Furrows, small canals, cleverly divert water around the village, including the remaining pastures which punctuate the quiet houses, like medieval common land. Except that it’s all owned by the old Afrikaans families, for now. Art galleries with an abundance of styles and mediums. Fine food in dining rooms full of curios. The Karoo aesthetic here is, of course, abundant: ancient farm machinery, wagon wheels, and the skulls of beasts, with wind-battered woodwork. But alongside it, there’s an awareness of what the land brings: stone people, out of town, sculpted to make us stop and reflect and breathe into the stories of the kloofs. A bookshop to get lost in, offering more treasures, gathered from generations. My partner reflects that this gathering, hoarding, is somehow a Euro-African response to the traditional tribal desire to move on and let go. Collecting is a habit that perhaps has behind it the original sangoma’s bag of bones; objects imbued with the power of talismans, of place, of spirit; perhaps Helen Martin’s yard is a dramatic version of that too, casting its spell to ensure that something new is ushered into being, continually, here, even below that potent Sun that is so constant. There amidst the cement and under the blue sky, there are flowers creeping.

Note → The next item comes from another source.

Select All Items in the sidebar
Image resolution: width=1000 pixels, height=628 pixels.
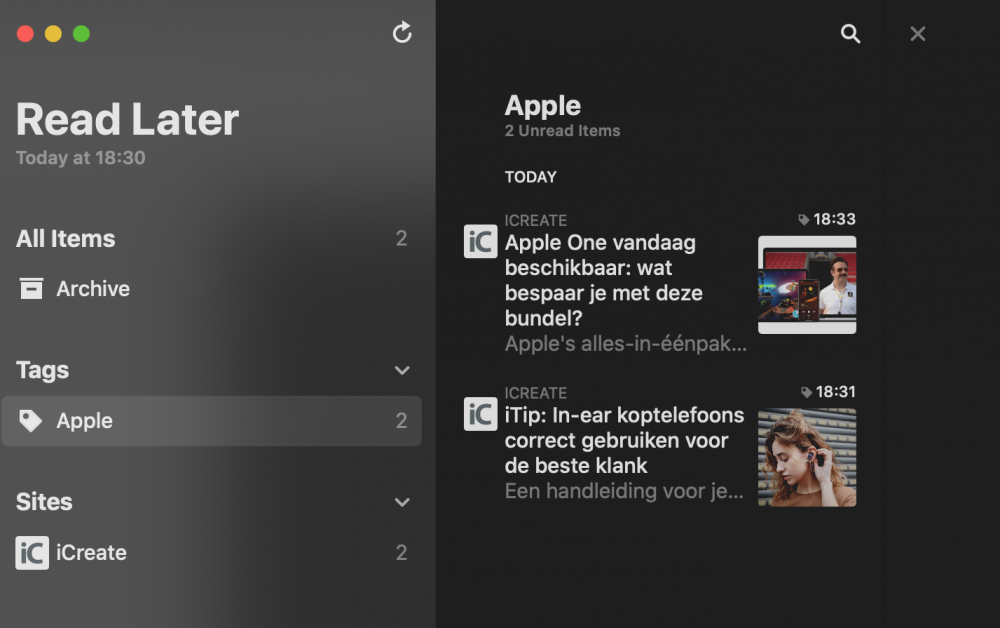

Some of the roads are shown on the map as tarred when they’re nothing of the sort. Perhaps somebody pocketed the money and claimed that it had been done. Though in the village there’s a fight going on to keep the night sky open, against a provincial demand for street lights to be installed, centralising safetyism at work; they’ve at least so far kept the tar at bay here where it’s not wanted. The road back west to Willowmore is one of the strangest I’ve driven on: a single-lane concrete track, with dirt passages either side, and on which I’ve headed west between the mountain ranges on many occasions; idiosyncrasy a virtue in provincial places. Near here is where our ancestors watched springbok in their thousands, charging annually across the vlakte. Some of them watched with bows and arrows; others from their stoeps. Some dream of recreating this enormous ‘corridor’ for the herds to return; today there are inquisitive euphorbias but also plenty of sheep, around Jansenville, where the mohair industry is based. These days the main wilderness is to the south, into the Baviaanskloof, where there’s a bunch of spring flowers, dinosaur-imitating rocks, tree houses, baboons, tortoises and rebels. Not to be revisited on this trip. But of course I will go back to the Eastern Cape: it’s too full of story not to return.